Exercise prompt |
Write out nothing but the lines from the one containing "Task: Toggle the checkbox on the KSeF row" through the last line below, both included, and without the pictures.

Provided entries |
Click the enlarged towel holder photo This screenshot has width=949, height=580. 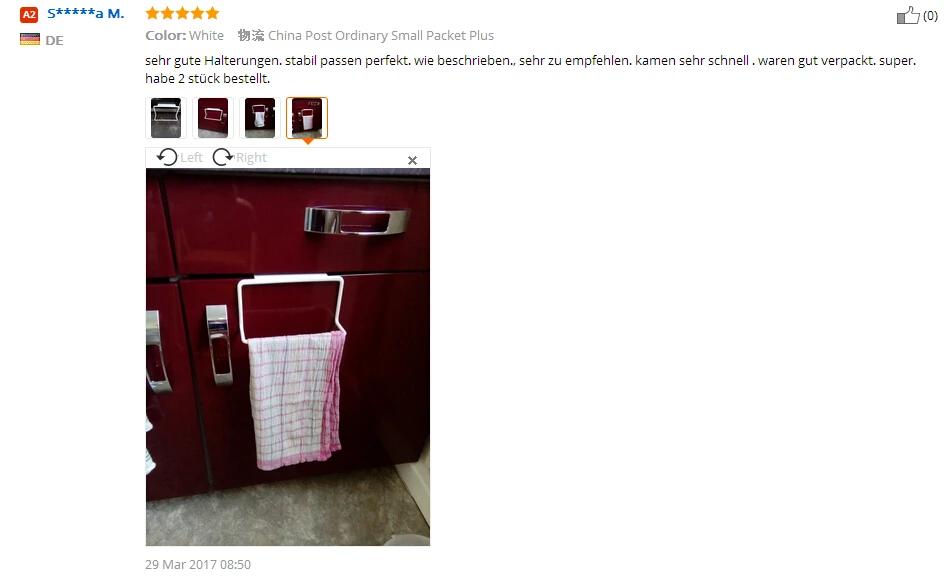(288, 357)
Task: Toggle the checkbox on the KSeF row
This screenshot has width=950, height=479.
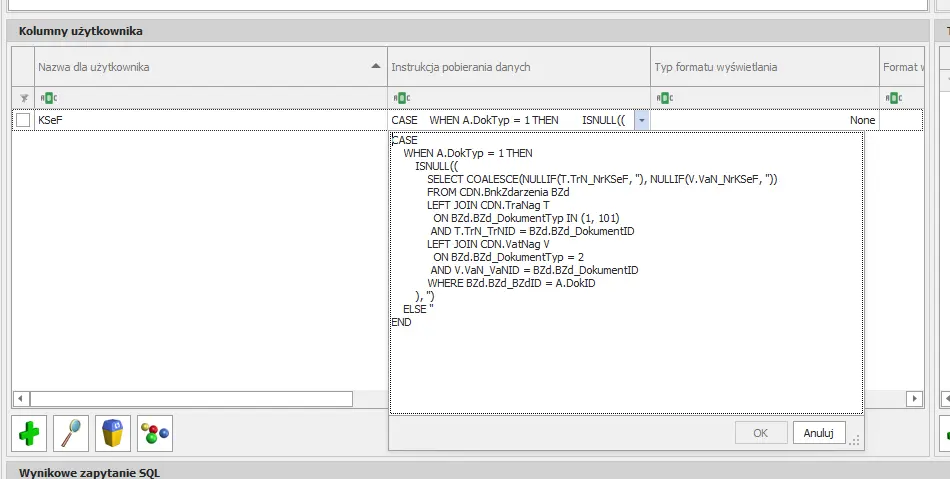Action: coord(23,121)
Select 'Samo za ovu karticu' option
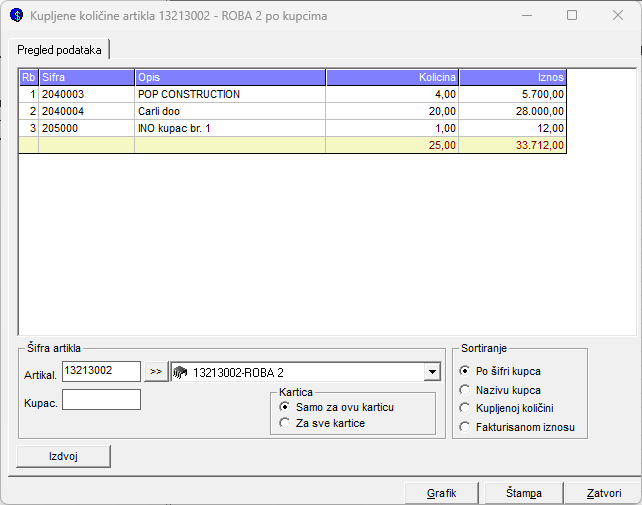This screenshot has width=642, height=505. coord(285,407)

Exercise output |
Task: Toggle the checkbox on the KSeF row
This screenshot has width=950, height=479.
Action: coord(23,121)
Select 'Samo za ovu karticu' option
This screenshot has width=642, height=505. coord(285,407)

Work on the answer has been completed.